With AIDS decimating the creative landscape, there was hardly a fight. The loss of a collectivized concept of art—at least as a mainstream process—is powerfully felt in the isolation of present-day artists, who for the most part are more willing to identify with previous generations than their own peers. It is a great victory for consumerism that even the most radical among us have chosen to filter ourselves through arts that have been authorized by corporate distribution. Christy Rupp’s 1979 “Real Estate Show,” which commandeered an abandoned building, set the stage for “The Times Square Show,” which commandeered the public perception of culture, which was in turn commandeered by material culture. While one might celebrate “The Times Square Show” as the pinnacle of postmodernism (meaning to say, a collective experience of modernism), one might also mourn the beginning of the end, an explanation of the future of arts that could be readily adopted by, for example, MTV, just three blocks uptown. It’s tempting to assert “The Times Square Show” was the Occupy movement on a smaller stage; even if there isn’t a direct line of descent, there is the indirect relation—from a collective theory of counterculture, to a collective theory of pop culture, back to a collective theory of counterculture. From Forty-second Street to Wall Street and beyond. Moreover, it is in the retaking, the rediscovery of cultural occupation, that change can make its most powerful argument.
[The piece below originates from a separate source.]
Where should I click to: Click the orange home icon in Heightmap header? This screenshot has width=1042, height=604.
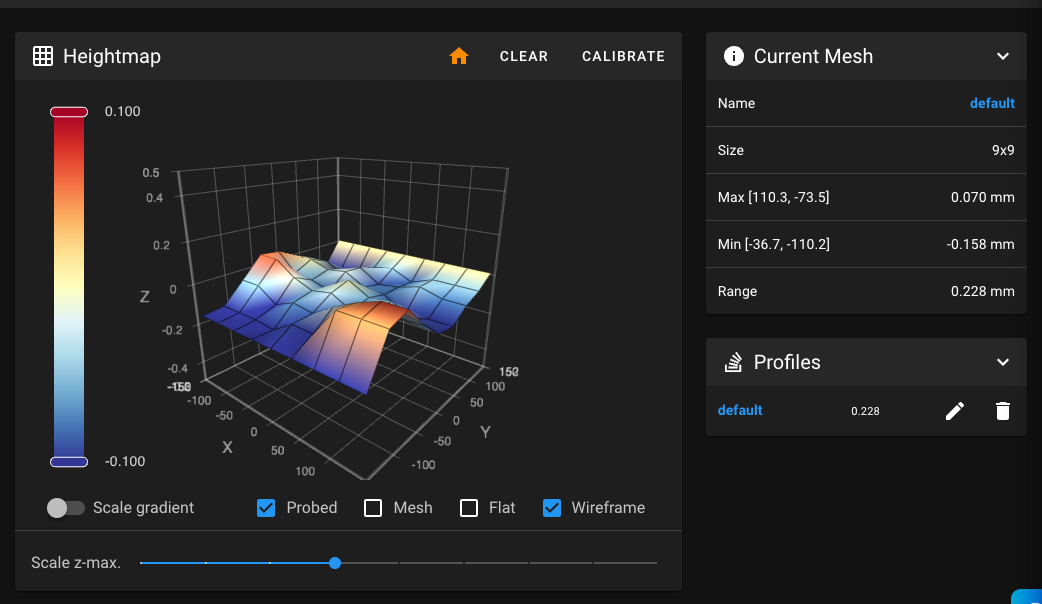tap(459, 56)
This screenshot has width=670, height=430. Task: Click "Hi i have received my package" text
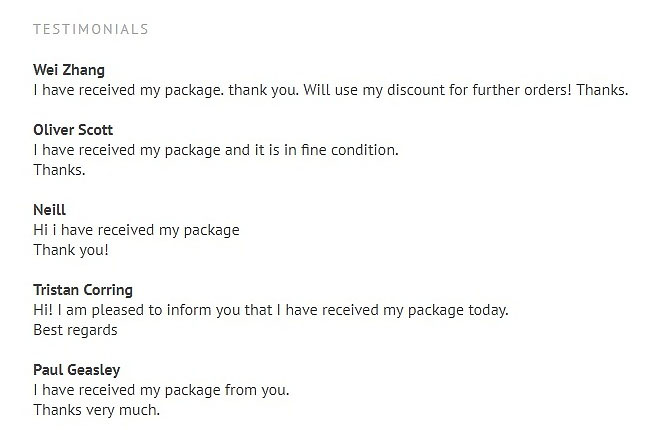pyautogui.click(x=136, y=230)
To be an artist is to fail; it is to push to the limit of what is possible—psychologically, cognitively, visually, linguistically—and then to push beyond. That “The Times Square Show” has drifted slowly and inevitably into history—a history remembered at the margins, remembered in, for example, Alan Moore’s comprehensive chronicle Art Gangs, or “The Downtown Show” at NYU, or Colab’s retrospective at the Chelsea bookstore Printed Matter—is unsurprising. And it is unsurprising that I have failed here to give due credit, that I was too perplexed to mention much of anyone—how does one give credit to every one of more than a hundred artists? (My own mother is among them; Judy Rifka! as people said back then.) But there is one grand surprise, one great lesson of “The Times Square Show,” and it is this: What? What? You tell me. Come here. What do you have in your pocket? What do you have in your wallet?
John Reed is the author of four novels. He lives in New York.